Task objective
Filter the records down to the lines that hold the word "screenshot", and copy each of those lines.

Records from a collection
________

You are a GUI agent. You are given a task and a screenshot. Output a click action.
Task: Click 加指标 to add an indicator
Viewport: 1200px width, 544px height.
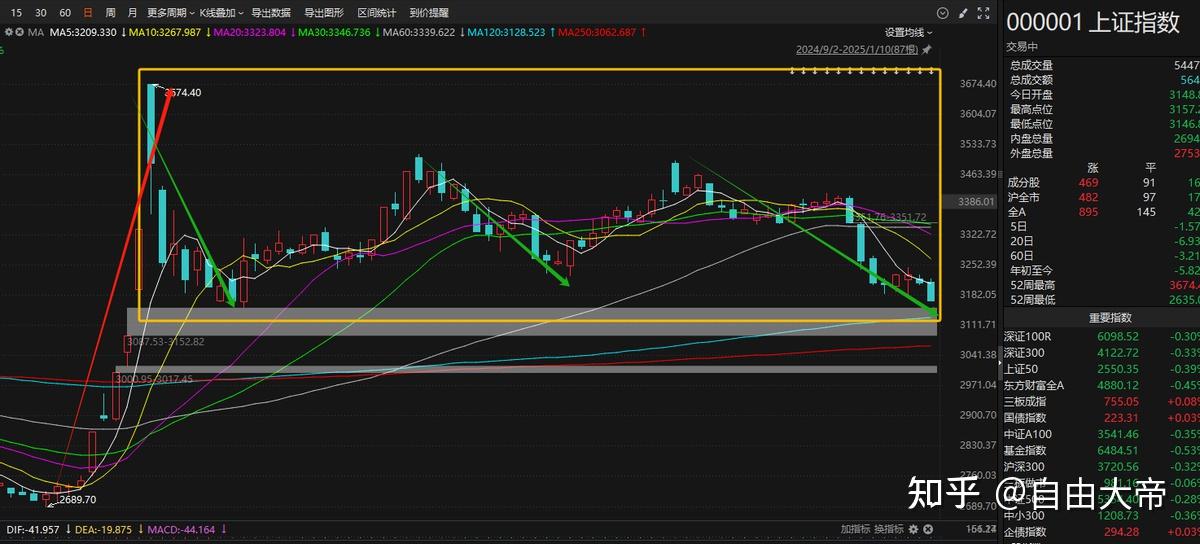point(854,528)
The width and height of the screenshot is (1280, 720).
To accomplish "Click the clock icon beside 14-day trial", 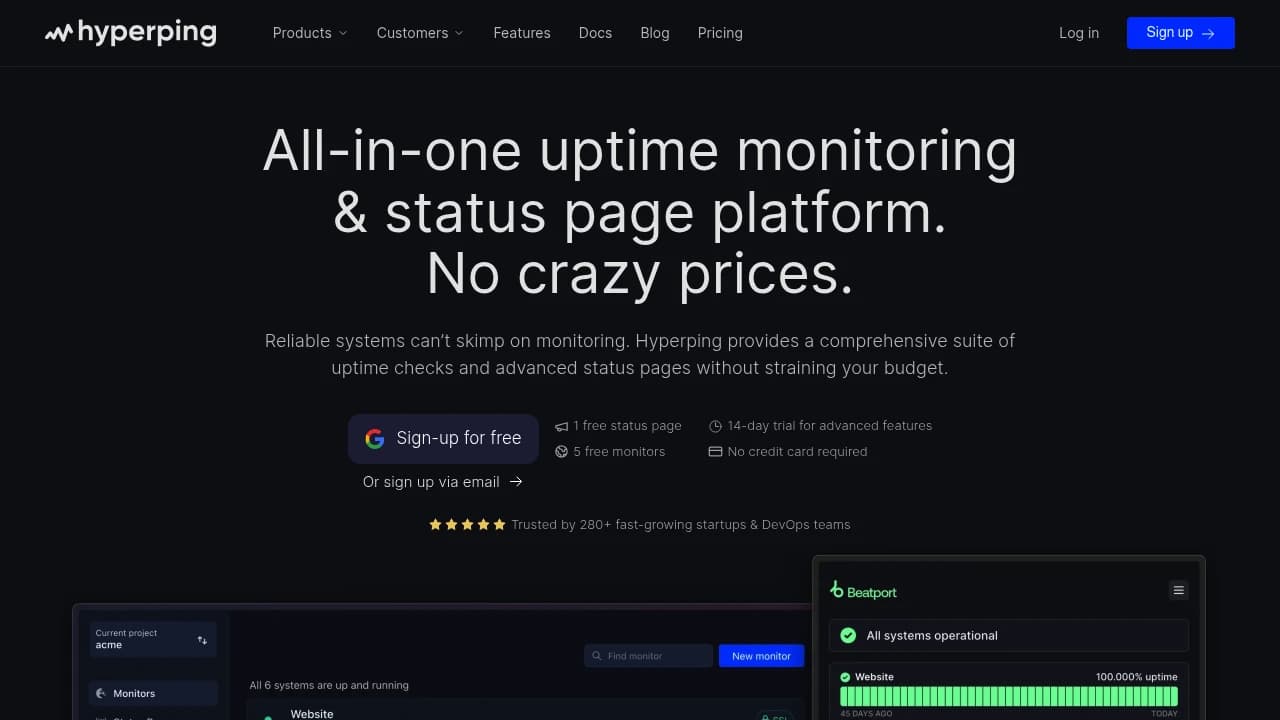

________

Result of the task
You are a GUI agent. You are given a task and a screenshot. Output a click action.
The width and height of the screenshot is (1280, 720).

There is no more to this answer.